--- START ---
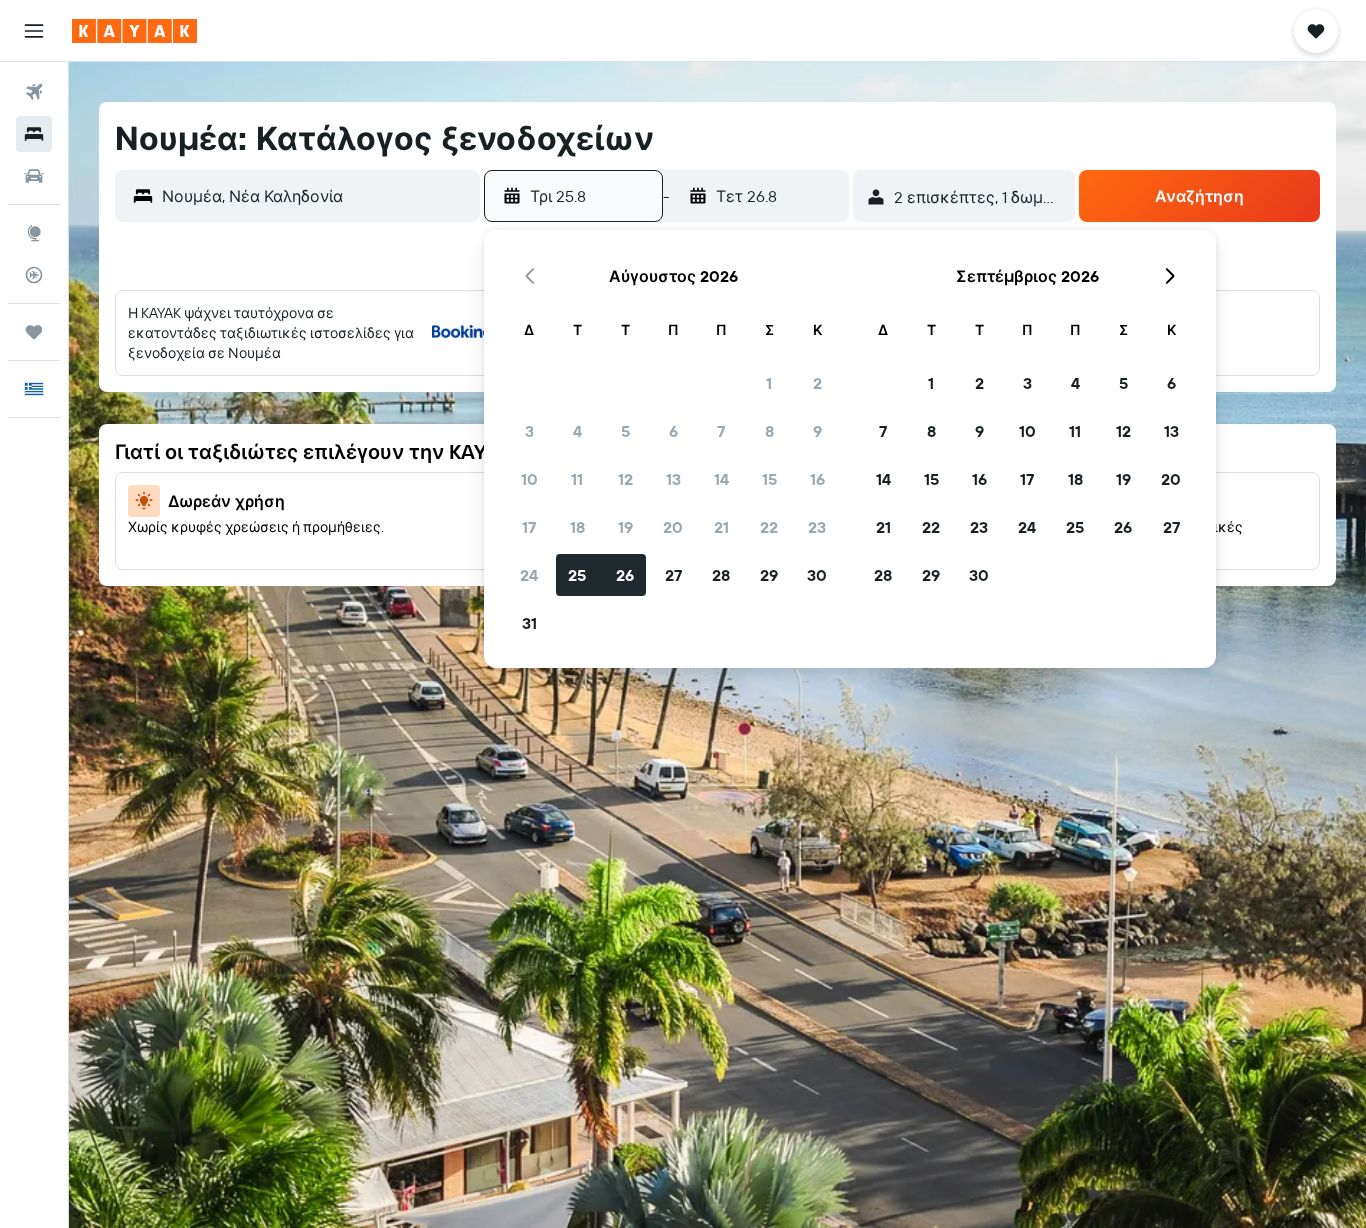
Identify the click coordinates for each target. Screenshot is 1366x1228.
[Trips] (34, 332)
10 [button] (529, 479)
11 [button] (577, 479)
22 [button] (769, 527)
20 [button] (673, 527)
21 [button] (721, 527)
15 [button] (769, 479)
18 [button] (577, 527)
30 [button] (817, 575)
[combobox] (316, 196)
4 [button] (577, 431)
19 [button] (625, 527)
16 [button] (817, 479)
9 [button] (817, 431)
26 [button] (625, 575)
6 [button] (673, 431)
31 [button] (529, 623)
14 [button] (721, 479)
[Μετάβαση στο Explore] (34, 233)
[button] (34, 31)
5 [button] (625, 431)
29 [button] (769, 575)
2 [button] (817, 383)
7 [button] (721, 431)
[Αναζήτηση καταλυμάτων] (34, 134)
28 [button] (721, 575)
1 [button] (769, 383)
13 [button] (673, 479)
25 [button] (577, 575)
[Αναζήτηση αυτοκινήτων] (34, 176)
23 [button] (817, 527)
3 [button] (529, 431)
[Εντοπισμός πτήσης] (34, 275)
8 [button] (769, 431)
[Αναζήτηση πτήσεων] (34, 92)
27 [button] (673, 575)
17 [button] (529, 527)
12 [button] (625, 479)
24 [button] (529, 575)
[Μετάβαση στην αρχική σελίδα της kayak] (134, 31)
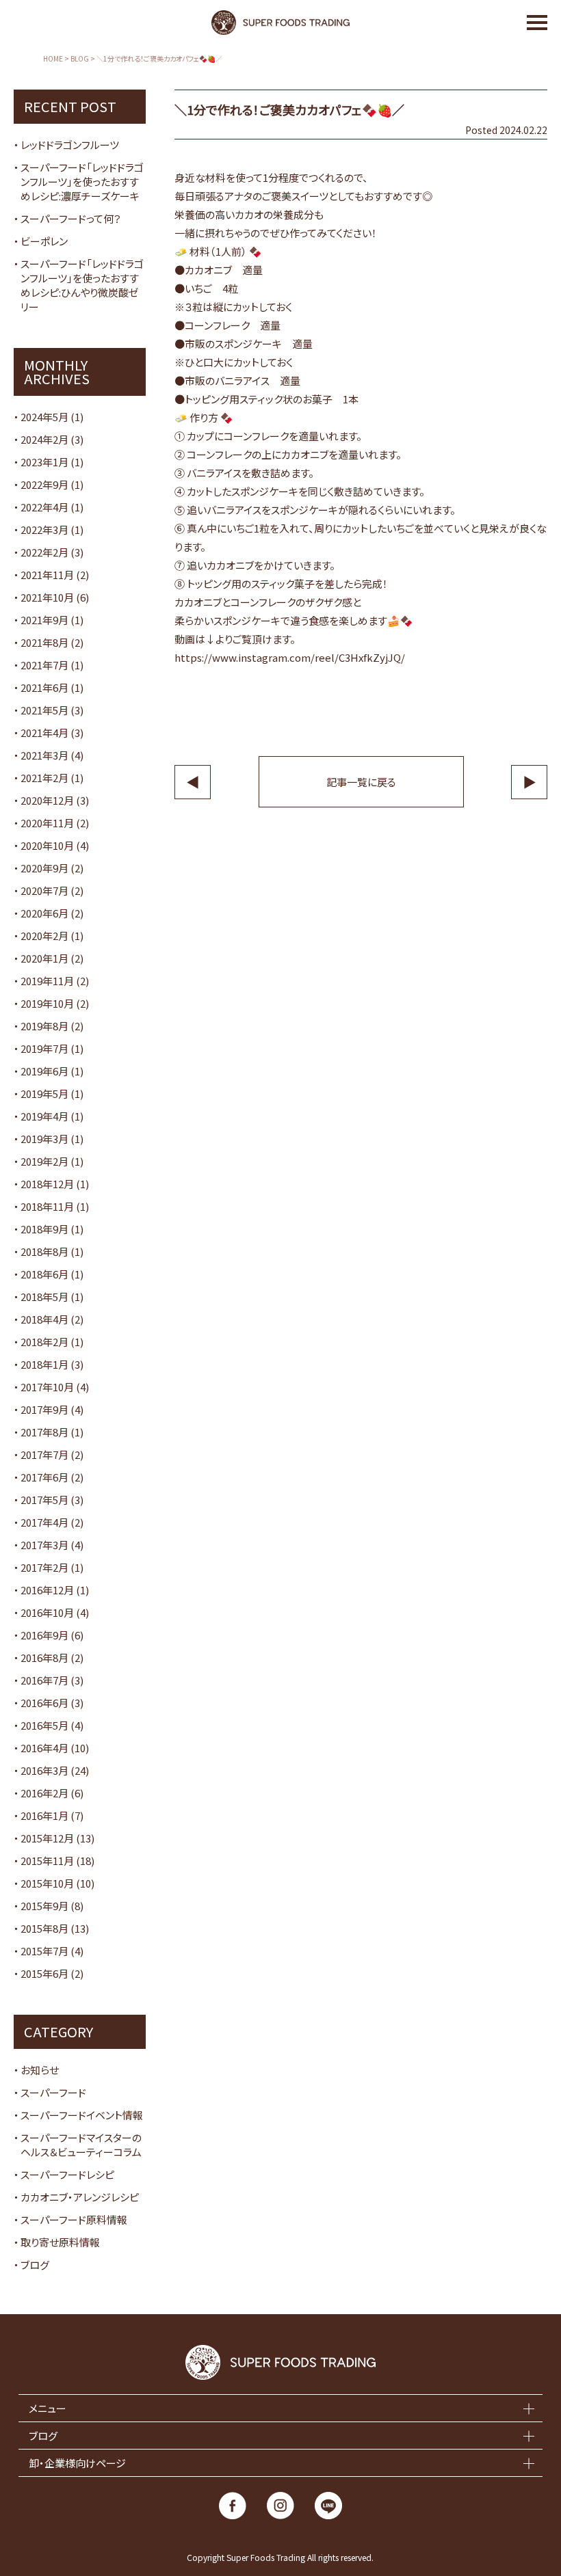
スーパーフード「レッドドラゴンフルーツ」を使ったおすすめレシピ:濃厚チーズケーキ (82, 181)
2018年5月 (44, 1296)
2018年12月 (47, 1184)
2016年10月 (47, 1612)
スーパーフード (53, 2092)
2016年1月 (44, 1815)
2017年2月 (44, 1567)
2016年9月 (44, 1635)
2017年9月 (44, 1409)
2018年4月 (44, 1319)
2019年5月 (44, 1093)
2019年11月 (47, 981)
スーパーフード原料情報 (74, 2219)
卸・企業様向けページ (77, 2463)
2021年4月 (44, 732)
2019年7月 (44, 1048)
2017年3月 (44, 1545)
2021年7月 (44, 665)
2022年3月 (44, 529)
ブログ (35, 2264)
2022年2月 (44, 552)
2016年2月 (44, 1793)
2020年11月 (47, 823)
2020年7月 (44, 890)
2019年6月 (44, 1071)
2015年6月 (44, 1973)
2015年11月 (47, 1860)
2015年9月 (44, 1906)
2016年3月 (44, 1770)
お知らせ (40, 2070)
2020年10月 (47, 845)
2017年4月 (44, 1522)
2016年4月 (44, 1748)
--- END ---
Give again, word for word, the lines above from the first one through the one containing "14 [button] (721, 479)"; no pictures.

__Exercise answer__:
Identify the click coordinates for each target. Screenshot is 1366x1228.
[Trips] (34, 332)
10 [button] (529, 479)
11 [button] (577, 479)
22 [button] (769, 527)
20 [button] (673, 527)
21 [button] (721, 527)
15 [button] (769, 479)
18 [button] (577, 527)
30 [button] (817, 575)
[combobox] (316, 196)
4 [button] (577, 431)
19 [button] (625, 527)
16 [button] (817, 479)
9 [button] (817, 431)
26 [button] (625, 575)
6 [button] (673, 431)
31 [button] (529, 623)
14 [button] (721, 479)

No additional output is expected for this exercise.